Websites without comments feel barren, like there are no visitors or no one is home. Reader reaction makes a site feel lively, and it generates energy—desire to participate. More importantly, comments can extend the storytelling. But as you survey my site, most posts stand solitary, creating, perhaps, impression that no one reads them. So why should you?
For numerous reasons—among them my putting priority on social networks during 2011-14—interaction is so seemingly limited. Engagement takes place, but mostly on social networks like Google+ where I have audience and where links to posts from here also appear. Readers engage where they share community, so the majority of interaction is elsewhere. I could flush out more commenting here by using Disqus, which spreads community across many thousands of sites. The choice to stick with WordPress’ system is quite deliberate.
1. Posters are identified. There is no anonymous commenting here. Readers register to post, and aren’t obscured—as they likely would be if I used Disqus. Registration deters many commenters, even when they aren’t anonymous.
2. I curate comments, and I am long-ago on record stating so. This site bears my name. It is my home. I don’t allow anyone to come in, crap on the living room rug, and stink up the place. Where I write professionally, free speech is the rule. I don’t censor or curate. For the record: Even here, I am unlikely to nix a comment from someone who is identified, rather than anonymous.
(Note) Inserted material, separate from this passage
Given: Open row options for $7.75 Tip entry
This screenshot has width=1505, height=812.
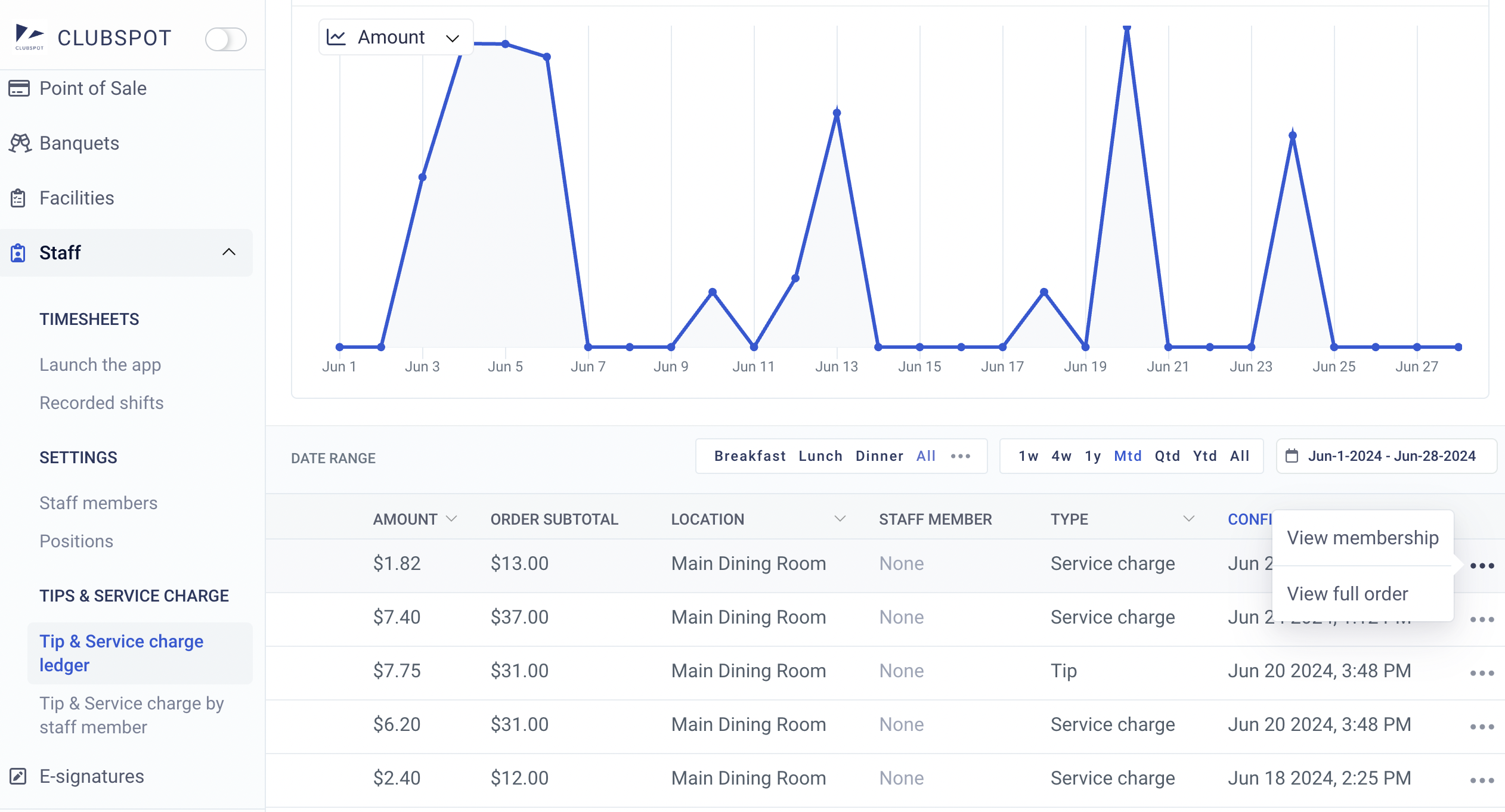Looking at the screenshot, I should tap(1481, 673).
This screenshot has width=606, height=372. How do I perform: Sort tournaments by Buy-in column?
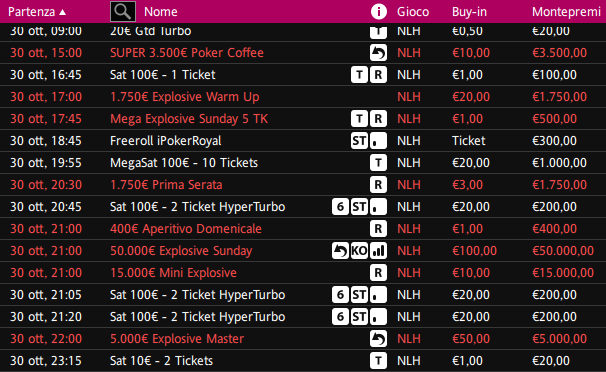point(469,12)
3. I lost comments before. Years ago, I used Disqus for some time, but stopped after putting in moratorium on anonymous responses. The service didn’t then provide means by which I could import comments within the same domain to WordPress. The largest chunk of historical comments are missing as a result. That also is reason why I hesitate to use a social network for comments, something possible with ether Facebook or Google+. Where will they be in a decade? I have posts going back to 2002; if needed they currently can be exported entirely, with comments, from WordPress to another blogging system. I can safely secure what’s here for a future uncertain at social networks.
I don’t know that commenting will ever be a big part of the storytelling here. In October 2014, I shifted my personal content hub from social networks to this site. That’s quite a recent change, and this isn’t where people are used to responding to my content—and, more importantly, where they can easily engage others. My largest audience is at Google+, and I wouldn’t discourage it staying there, where interaction is easy and lively.